Carefully dip the bottom half of each mold into cold water. Be sure to wear gloves to protect your hands from burns. Hold the mold upright and peel away the backing material. Repeat this procedure for every bar. Enjoy your homemade soap!
Tip: As noted above, soap cures quickly after you pour it into the molds. Therefore, you must unmold the bars within 24 hours, preferably sooner. If possible, refrigerate the uncured bars between layers of wax paper to hasten their curing time.
Here’s a great opportunity to try out different scents, colors, and flavors. Keep reading to learn more…

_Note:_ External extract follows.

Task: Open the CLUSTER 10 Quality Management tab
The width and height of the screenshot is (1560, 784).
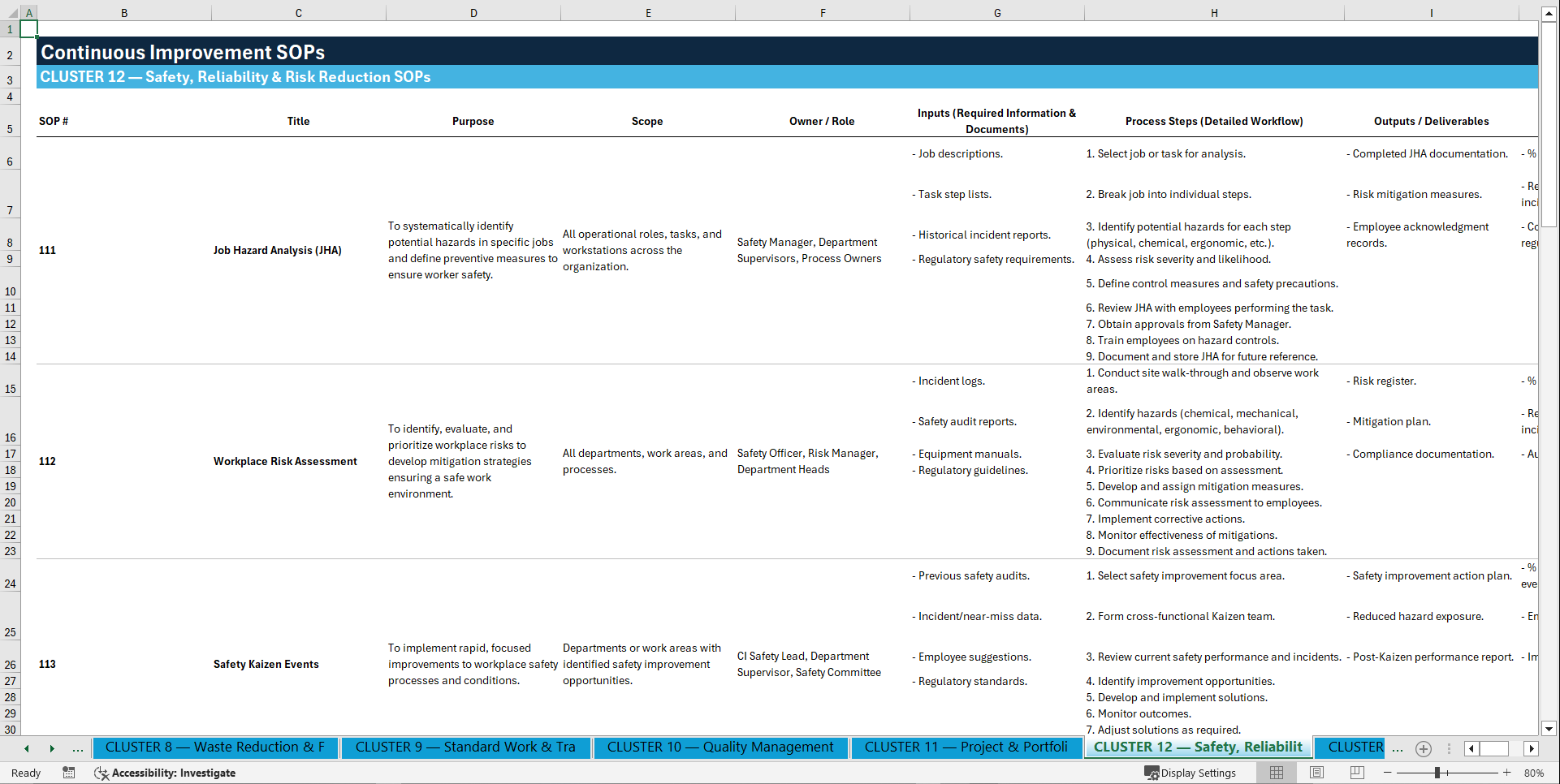Action: 720,747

If you plan to sell your handmade soap, you’ll want to choose colors that won’t fade easily, especially if you intend to print labels or advertise your business with colorful signs. Natural dyes tend to last longer than synthetic ones. They also tend to work better and smell stronger, which makes them preferable for most people.

Author’s Note
I got my start making candles years ago, and I still enjoy doing it today. But when I started experimenting with making my own soap, things got interesting. Since I had no prior experience, I learned about different kinds of bases, additives and processes through trial and error. Eventually, I became pretty comfortable working with all sorts of chemicals and materials, and I’m glad I took the challenge.
Maryellen Bradley

In addition to providing a pleasant aroma, soap provides us with the important task of washing our bodies. Because soap is composed primarily of water, it removes dirt and grime rather effectively. In fact, the word “soapy” is derived from the Latin term sua pia, meaning “to wash well.” However, soap does a lot more than simply help us feel cleaner. It also cleans and sanitizes our dishes, clothes, and skin. It performs this function by removing grease, body oils, dead skin cells, bacteria, fungi, viruses, and dust. Certain chemicals found in detergents, however, can strip polymers from clothing fibers and leave behind harmful residues. Fortunately, soap doesn’t contain these chemicals. Instead, it contains salts of certain alkali metals. When combined with moisture, these salts react chemically with dirt particles, breaking down organic matter. Although soap itself isn’t toxic, the reaction left behind can irritate sensitive skin. That’s why it often takes repeated applications to achieve satisfactory results. Even though soap is safe to use, it may stain fabric, so use care when handling it.